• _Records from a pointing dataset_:
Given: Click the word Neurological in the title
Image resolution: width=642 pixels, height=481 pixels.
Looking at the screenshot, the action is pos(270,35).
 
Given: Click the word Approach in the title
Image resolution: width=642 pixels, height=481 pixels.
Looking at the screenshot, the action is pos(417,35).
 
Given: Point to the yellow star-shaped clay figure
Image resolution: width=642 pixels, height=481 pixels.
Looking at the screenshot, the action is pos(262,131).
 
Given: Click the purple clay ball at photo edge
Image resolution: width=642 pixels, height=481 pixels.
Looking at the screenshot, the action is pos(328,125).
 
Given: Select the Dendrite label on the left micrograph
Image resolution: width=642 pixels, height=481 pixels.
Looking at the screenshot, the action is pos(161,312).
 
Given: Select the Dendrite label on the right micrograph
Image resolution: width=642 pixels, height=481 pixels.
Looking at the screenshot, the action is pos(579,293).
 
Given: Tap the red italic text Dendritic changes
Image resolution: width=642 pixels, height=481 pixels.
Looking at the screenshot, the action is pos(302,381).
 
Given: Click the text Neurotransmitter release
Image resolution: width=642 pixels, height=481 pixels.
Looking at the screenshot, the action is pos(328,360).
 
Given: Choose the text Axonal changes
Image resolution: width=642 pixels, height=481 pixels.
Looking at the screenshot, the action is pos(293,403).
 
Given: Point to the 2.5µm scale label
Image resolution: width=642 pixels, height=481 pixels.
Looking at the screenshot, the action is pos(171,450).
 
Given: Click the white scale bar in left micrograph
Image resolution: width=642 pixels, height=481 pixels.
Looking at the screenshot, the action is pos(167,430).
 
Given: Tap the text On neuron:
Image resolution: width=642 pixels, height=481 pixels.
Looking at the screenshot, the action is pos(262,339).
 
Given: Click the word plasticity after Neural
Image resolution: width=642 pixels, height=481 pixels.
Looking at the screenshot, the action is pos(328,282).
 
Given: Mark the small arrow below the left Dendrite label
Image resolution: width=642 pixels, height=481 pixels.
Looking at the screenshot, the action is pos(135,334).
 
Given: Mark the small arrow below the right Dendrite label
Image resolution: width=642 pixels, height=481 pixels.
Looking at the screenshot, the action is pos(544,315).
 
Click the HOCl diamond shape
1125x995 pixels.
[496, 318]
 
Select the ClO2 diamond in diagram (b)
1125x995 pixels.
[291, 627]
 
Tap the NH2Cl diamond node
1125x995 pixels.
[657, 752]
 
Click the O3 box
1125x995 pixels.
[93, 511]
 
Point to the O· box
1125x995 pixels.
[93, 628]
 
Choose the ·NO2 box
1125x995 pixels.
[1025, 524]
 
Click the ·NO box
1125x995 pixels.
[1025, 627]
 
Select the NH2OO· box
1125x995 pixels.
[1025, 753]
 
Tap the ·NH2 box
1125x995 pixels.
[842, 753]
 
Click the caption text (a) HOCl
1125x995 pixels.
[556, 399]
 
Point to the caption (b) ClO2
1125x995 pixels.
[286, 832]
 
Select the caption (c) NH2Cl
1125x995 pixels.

• _What is needed_:
Copy out everything from the start of the items down to the line containing "Given: Tap the text", including both ends. Change nothing except the answer coordinates: scale each by 1.75 and round to whole numbers, with halves rounded up.

• _Output below_:
Given: Click the word Neurological in the title
Image resolution: width=642 pixels, height=481 pixels.
Looking at the screenshot, the action is pos(473,61).
 
Given: Click the word Approach in the title
Image resolution: width=642 pixels, height=481 pixels.
Looking at the screenshot, the action is pos(730,61).
 
Given: Point to the yellow star-shaped clay figure
Image resolution: width=642 pixels, height=481 pixels.
Looking at the screenshot, the action is pos(459,229).
 
Given: Click the purple clay ball at photo edge
Image resolution: width=642 pixels, height=481 pixels.
Looking at the screenshot, the action is pos(574,219).
 
Given: Select the Dendrite label on the left micrograph
Image resolution: width=642 pixels, height=481 pixels.
Looking at the screenshot, the action is pos(282,546).
 
Given: Select the Dendrite label on the right micrograph
Image resolution: width=642 pixels, height=481 pixels.
Looking at the screenshot, the action is pos(1013,513).
 
Given: Tap the red italic text Dendritic changes
Image resolution: width=642 pixels, height=481 pixels.
Looking at the screenshot, the action is pos(529,667).
 
Given: Click the text Neurotransmitter release
Image resolution: width=642 pixels, height=481 pixels.
Looking at the screenshot, the action is pos(574,630).
 
Given: Choose the text Axonal changes
Image resolution: width=642 pixels, height=481 pixels.
Looking at the screenshot, the action is pos(513,705).
 
Given: Point to the 2.5µm scale label
Image resolution: width=642 pixels, height=481 pixels.
Looking at the screenshot, the action is pos(299,788).
 
Given: Click the white scale bar in left micrograph
Image resolution: width=642 pixels, height=481 pixels.
Looking at the screenshot, the action is pos(292,753).
 
Given: Tap the text On neuron:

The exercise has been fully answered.